A rough guide to Hell
P! Gallery | September 5 – October 27, 2013
Curated by Prem Krishnamurthy and Niels Van Tomme
Black lettering on P!’s deep red awning reads: “Lasciate ogne stranezza voi ch’intrate”(Abandon all strangeness, you who enter here), a loose adaptation of the infamous inscription over the Gate of Hell in Dante’s Inferno. Hell is the ultimate dystopia, which makes the Inferno an apt reference to begin “A rough guide to Hell,” a show that is largely about how early 20th century fantasies of utopia gave way to a dystopic present. The artists—Ferenc Gróf and Jean-Baptiste Naudy of the Paris-based cooperative Société Réaliste—manipulate familiar spaces, both real and virtual, in order to highlight connections between architecture, communication, power, and politics.
The main room of “A rough guide to hell” is devoted to “media police” (2013), the most recent in a series of fonts developed by the artists. A large print with the alphabet, numbers, and common symbols rendered in the font also lists its origins, which are existing typefaces used by newspapers around the world. The range, drawn from publications based in the United States, France, Burkina Faso, Turkey, and Nigeria, among many others, make “media police” a global media Esperanto. The letters’ intense fragmentation frustrates any attempt to identify the original fonts, resulting in a global language system that subsumes its regional sources to render them part of a unified whole. However, the whole isn’t necessarily more than the sum of its parts: it’s clunky and difficult to read, as though generated by a computer malfunction. Appropriately, the nearby floor-to-ceiling installation “Circles of Errors”(2013) is a series of phrases, printed in media police font, that evoke technology and its capacity to break down in intentionally elliptical language: “prohibited coordinates….words untagged…concise mutation.” While the installation is not as unsettling as the gallery press release states (the font reminds me too much of Microsoft wing-dings), “Circle of Errors” points toward cracks in a system that’s not supposed to fail, while “media police” enacts a pointed critique of globalization. The immersive arrangement (the text not only covers the walls but it’s used on the awning and all signage) links the font it to the architecture, reminding us that virtual spaces are just as intentionally constructed as brick-and-mortar architecture.

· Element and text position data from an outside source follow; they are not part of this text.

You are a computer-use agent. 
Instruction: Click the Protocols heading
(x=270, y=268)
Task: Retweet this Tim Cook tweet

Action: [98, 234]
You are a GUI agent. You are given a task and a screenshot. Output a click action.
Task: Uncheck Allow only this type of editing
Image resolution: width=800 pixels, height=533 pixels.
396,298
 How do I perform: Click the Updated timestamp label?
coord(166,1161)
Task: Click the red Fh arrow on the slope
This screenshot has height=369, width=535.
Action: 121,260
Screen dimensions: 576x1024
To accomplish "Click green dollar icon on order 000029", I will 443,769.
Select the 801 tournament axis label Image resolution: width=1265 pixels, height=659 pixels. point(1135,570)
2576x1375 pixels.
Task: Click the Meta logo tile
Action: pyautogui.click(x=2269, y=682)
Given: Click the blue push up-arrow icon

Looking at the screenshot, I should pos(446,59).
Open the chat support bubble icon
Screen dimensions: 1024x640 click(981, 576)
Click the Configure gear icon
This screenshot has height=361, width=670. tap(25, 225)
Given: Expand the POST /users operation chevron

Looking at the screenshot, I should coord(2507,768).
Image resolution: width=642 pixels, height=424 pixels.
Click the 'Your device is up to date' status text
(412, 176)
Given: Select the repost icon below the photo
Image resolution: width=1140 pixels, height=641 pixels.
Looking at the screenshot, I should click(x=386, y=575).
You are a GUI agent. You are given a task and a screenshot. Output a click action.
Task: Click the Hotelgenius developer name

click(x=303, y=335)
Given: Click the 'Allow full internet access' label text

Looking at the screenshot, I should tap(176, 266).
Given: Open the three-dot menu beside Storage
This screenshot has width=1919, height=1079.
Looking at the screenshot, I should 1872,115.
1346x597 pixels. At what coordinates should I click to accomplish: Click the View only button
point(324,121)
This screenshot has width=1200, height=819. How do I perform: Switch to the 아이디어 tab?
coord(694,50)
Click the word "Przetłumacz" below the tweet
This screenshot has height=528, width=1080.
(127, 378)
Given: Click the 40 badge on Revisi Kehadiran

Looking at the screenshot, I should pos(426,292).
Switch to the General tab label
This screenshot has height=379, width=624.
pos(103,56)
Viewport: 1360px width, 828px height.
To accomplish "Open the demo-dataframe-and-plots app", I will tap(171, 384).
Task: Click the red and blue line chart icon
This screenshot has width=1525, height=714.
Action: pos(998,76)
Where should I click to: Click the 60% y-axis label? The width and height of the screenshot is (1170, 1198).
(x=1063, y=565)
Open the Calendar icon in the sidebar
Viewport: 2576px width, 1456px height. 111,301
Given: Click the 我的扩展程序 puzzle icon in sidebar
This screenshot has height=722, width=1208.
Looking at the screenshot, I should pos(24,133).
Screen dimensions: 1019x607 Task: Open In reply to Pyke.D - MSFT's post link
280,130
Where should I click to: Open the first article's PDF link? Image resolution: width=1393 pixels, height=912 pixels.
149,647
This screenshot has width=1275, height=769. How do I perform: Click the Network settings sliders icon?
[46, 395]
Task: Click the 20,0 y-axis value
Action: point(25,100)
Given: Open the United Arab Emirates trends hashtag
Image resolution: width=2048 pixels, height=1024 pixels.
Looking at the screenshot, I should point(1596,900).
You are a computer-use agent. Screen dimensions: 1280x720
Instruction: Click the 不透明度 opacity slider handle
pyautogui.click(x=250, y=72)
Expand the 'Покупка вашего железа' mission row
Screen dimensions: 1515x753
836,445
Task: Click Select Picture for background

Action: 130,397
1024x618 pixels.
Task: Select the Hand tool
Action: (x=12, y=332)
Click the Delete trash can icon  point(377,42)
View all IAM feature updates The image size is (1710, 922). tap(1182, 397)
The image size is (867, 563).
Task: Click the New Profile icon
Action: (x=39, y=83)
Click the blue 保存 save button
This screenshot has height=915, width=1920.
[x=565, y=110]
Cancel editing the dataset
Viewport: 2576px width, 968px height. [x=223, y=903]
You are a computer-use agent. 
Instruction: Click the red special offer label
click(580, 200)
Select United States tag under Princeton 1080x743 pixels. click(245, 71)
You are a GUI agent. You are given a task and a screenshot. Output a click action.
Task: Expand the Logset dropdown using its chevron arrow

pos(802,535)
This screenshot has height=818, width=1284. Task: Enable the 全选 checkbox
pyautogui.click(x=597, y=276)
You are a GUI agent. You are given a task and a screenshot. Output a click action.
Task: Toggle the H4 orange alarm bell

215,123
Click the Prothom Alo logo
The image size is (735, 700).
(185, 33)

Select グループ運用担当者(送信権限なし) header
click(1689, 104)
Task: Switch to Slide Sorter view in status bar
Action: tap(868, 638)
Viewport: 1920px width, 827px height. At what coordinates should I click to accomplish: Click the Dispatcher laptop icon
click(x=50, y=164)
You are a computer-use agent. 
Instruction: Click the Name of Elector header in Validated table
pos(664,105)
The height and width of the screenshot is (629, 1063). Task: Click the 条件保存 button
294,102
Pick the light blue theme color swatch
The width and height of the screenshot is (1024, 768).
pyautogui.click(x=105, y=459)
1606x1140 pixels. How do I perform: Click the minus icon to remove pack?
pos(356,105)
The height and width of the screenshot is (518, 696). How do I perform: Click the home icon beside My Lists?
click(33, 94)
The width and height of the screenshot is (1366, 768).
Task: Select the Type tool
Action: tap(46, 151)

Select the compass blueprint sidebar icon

The highpoint of “A rough guide to Hell” is “The Fountainhead” (2010), an appropriation of the 1949 film directed by King Vidor that adapted Ayn Rand’s novel (Rand also co-wrote the movie screenplay). Set in a modern metropolis, the original film told the story of a ruggedly individualistic architect who refused to compromise his artistic ideals in the face of public demand. In Société Réaliste’s version, the artists digitally removed all human figures from the film, which is then played without sound. The manipulated black-and-white version is reminiscent of early photography, when extended exposures resulted in images of empty-looking cities, as architecture was the only thing that would stay still for the camera. While the film’s spaces are predictably eerie in their forced emptiness, watching Société Réaliste’s“Fountainhead” gives the viewer the sense that the missing characters would have only distracted from the story’s real protagonist, which is the built environment: the seamless integration of interior design, architectural sketches, and the expansive panned shots of the cityscape are surprisingly seductive. This literal de-humanization transforms the film into a silent paean to an architecture of capitalism, obliquely suggesting that this architecture was never meant for people anyway. Perfectly autonomous, it facilitates the circulation of capital and information. As Société Réaliste’s intervention suggests, the human element is extraneous. And yet we’re here: the architecture lauded in “The Fountainhead” still dominates our cityscapes. If we’re to take Société Réaliste’s invocation of Dante at its word, we’re living in Rand’s dream world, now a modern-day nightmare.